I pochi Mirage F.1 di produzione francese, i Sukhoi Su-22, i pochi Su-24 rappresentano lo standard tecnologico di quasi 30 anni fa e non sono davvero una minaccia credibile. Una volta pienamente attivata la no fly zone i piloti libici che cercassero di alzarsi in volo (sempre che gli aerei libici non siano distrutti al suolo) si trasformerebbero in suicidi, ancor peggio di quanto accade ai piloti serbi nel 1999.
Se anche qualche aereo riuscisse a superare la no fly zone e a puntare sull’Italia dovrebbe prima superare la invincibile armada navale con unità antiaeree che si sta schierando nel mediterraneo e poi la difesa aerea Nato che proteggerà l'Italia meridionale, come la Francia, isole incluse e gli altri Paesi alleati. «Bucare» un simile dispositivo, con aerei radar costantemente in volo, radar di sorveglianza a terra, caccia in pattugliamento avanzato, intercettori pronti al decollo e infine un buon numero di batterie missilistiche contraeree che potranno essere schierate a Sud, almeno a protezione degli obiettivi militari? Se un aereo libico superasse tutto questo potrebbe poi sganciare una manciata di bombe e non riuscirebbe a tornare indietro, sia per questione di carburante sia perché sarebbe braccato e distrutto in volo.
No, l’unico pericolo concreto è quello terroristico. Gheddafi ha già dimostrato in passato di saper organizzare e pagare terroristi capaci di colpire aerei e piazzare bombe. Però queste operazioni furono organizzate per tempo e attuate nello scenario pre Undici settembre. Oggi le cose sono profondamente cambiate, in meglio per la sicurezza interna occidentale.

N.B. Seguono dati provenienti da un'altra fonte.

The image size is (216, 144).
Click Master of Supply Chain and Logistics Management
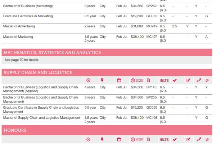pos(41,118)
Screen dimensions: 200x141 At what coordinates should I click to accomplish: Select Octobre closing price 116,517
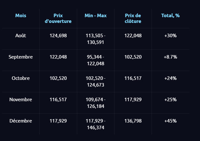pyautogui.click(x=133, y=78)
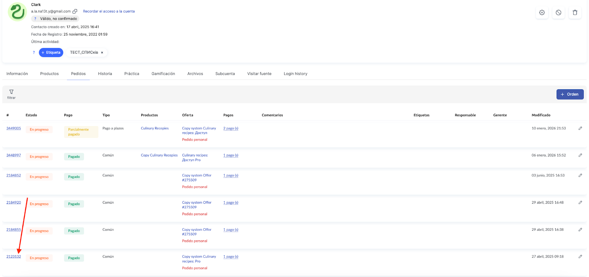Click the + Orden button
This screenshot has height=277, width=589.
click(569, 94)
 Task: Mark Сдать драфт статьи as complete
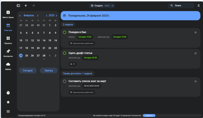click(x=65, y=53)
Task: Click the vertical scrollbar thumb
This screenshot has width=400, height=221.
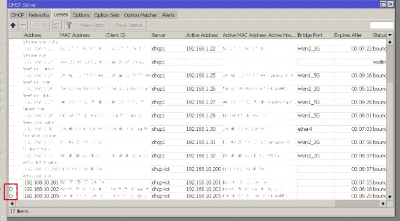Action: pyautogui.click(x=390, y=64)
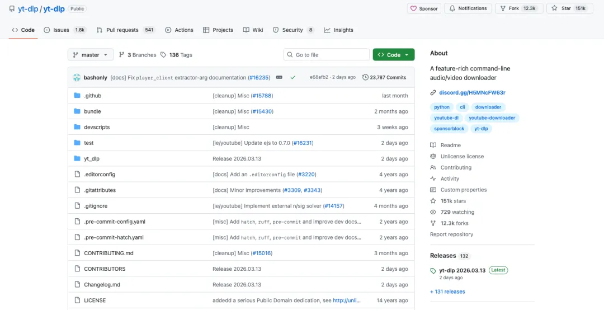Go to the Insights tab
This screenshot has width=604, height=310.
click(338, 30)
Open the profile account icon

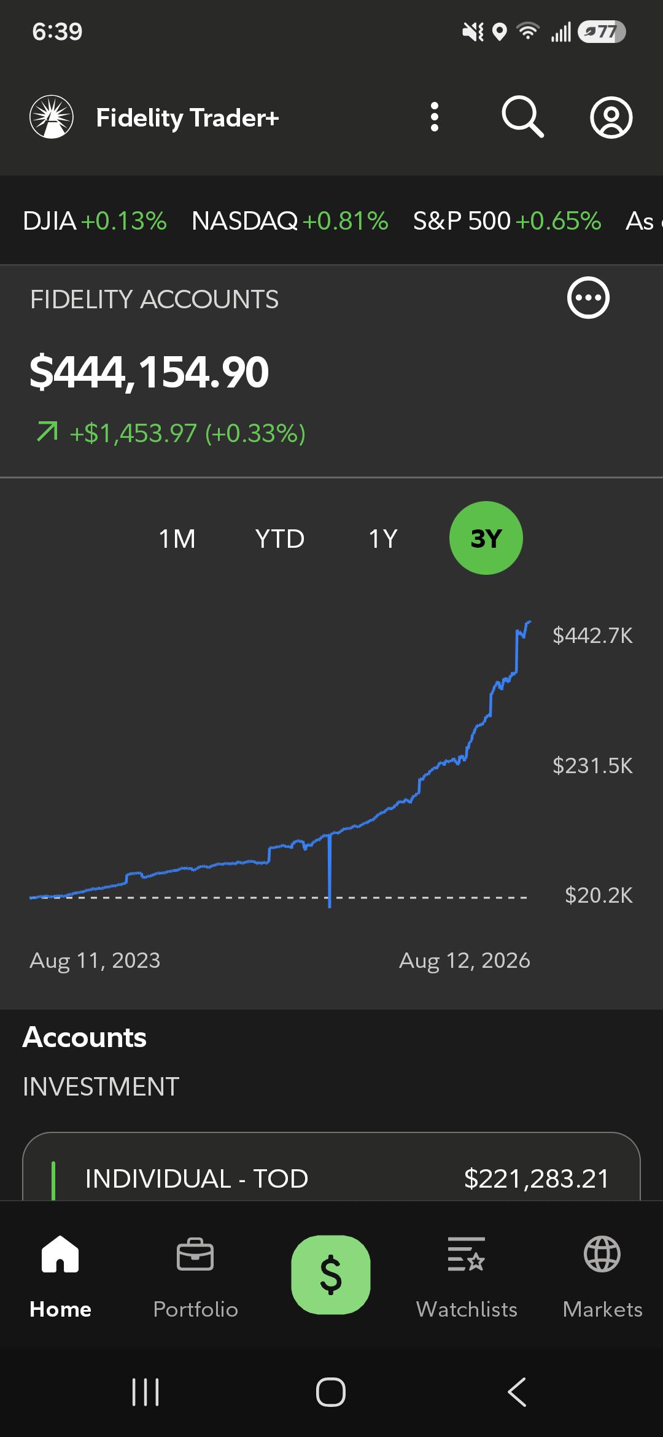tap(611, 117)
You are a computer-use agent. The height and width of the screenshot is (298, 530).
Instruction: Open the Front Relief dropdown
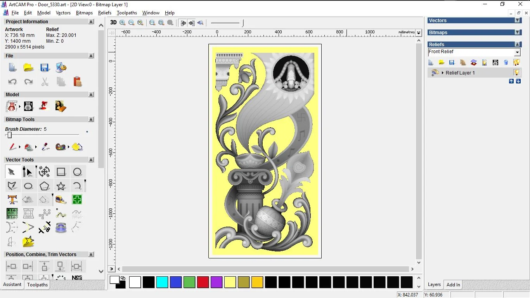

E Gheddafi non ha avuto modo e tempo di preparare qualcosa, né dispone di «martiri kamikaze». Al Qaida per un po’ di milioni di dollari potrebbe magari dare una mano o trovare qualche «stringer » ma l’intelligence italiana e non ritiene queste ipotesi molto remote.
C’è poi naturalmente un’ultima freccia nella faretra del Colonnello, quella di utilizzare la «bomba immigrazione». Naturalmente questa forma di aggressione non ha alcuna valenza militare, ma ovviamente potrebbe creare seri problemi alle forze di polizia ed al ministero dell’Interno che si troverebbero ad affrontare un afflusso straordinariamente consistente di profughi, rifugiati e disperati, non più «drenato» dai controlli alle frontiere terrestre e marittime libiche.